Drittes Beispiel: Die fast gescheiterte Übersetzung
In einem tschechischsprachigen Schauspiel des heute auf französisch schreibenden Autors Milan Kundera gibt es einen Schlager, der eine bedeutende dramaturgische Rolle spielt und in jedem der vier Akte mit einer neuen Strophe wiederkehrt. Das Schauspiel war bereits übersetzt, der Verlag drängte, aber im Refrain des Schlagertextes befand sich ein unabdingbares Wortspiel, das nur auf tschechisch möglich ist. Kundera hatte ein anzügliches tschechisches Wort erfunden, indem er einen Buchstaben aus dem Wort »sich ausziehen« in das Wort »Fräulein« transplantiert hatte. Der Refrain des Schlagers lautete sinngemäß:

Wenn Sie ein Fräulein sind, also jemand, der sich auszieht,
so ziehen Sie es aus, das Kleid!

Auf tschechisch:

Když jste, slečno, svlečna,
svlékněte si ty šaty

Im Deutschen zu den Wörtern »sich ausziehen« und »Fräulein« ein Wortspiel zu finden, das ebenso scheinlogisch und anzüglich ist wie das Wortspiel Kunderas und sich zudem noch singen läßt, kann kein Übersetzer zusichern.
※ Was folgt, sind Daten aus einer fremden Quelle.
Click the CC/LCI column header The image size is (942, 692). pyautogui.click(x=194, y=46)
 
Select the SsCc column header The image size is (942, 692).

Wie der Dichter ist auch der Nachdichter gelegentlich angewiesen auf einen Gnadenakt des Unbewußten. Nach sechswöchigem, zuweilen verzweifeltem Bemühen um eine wortspielerische Entsprechung oder eine Wortneubildung, fiel mir in einem Augenblick, in dem ich nicht an die Übersetzung gedacht hatte, die Wendung ein:

Ledig sein heißt ledig sein,
fräulein, auch des kleides.

Damit Sie die dramaturgische Bedeutung dieses Schlagers erahnen und die Unabdingbarkeit der Übersetzung dieser zweiVerszeilen erkennen können, lese ich Ihnen den Text in leicht gekürzter Fassung vor:

Ledig sein heißt ledig sein,
fräulein, auch des kleides.
Frauen nur, die reizlos sind,
lügen mit dem kleide.
Sie, mein ledig schönes kind,
brauchen keine seide.

Warum nicht, mein lieber? Ich finde,
die kleider sind nur für die andern,
und das für die andern
verschwinde!
Zum spaß deiner augen und jeder
spiegelnden fläche
will ich brav ledig sein, ledig
bis auf die wäsche.

Ledig sein heißt ledig sein,
fräulein, auch der wäsche.
Einen mann erfreuen Sie
mit der haut am meisten …

Warum nicht, mein lieber, ich finde
die wäsche ist nur für die andern,
und das für die andern
verschwinde!
Und weil ich verstehe, weshalb ihr
gern nach uns schaut,
will ich auch ledig sein, ledig
bis auf die haut.

Ledig sein heißt ledig sein,
fräulein, auch der haut …

… Ich habe doch anstand und halte,
was ich versprochen:
Ich werde gleich ledig sein, ledig
bis auf die knochen.

Ledig sein heißt ledig sein,
fräulein, auch der knochen …

… ich geh dir, mein lieber, entgegen
frohen gesichts,
und werde gleich ledig sein, ledig
bis auf das nichts.

Epilog mit Verneigung

Professor Rychlo und ich, wir haben vor kurzem anderthalb Tage beisammen gesessen und fast ausnahmslos nachdichterische Problemfälle erörtert. Der Autor, der einen Übersetzer findet wie Petro Rychlo, kann sich glücklich schätzen.

Ich danke Ihnen.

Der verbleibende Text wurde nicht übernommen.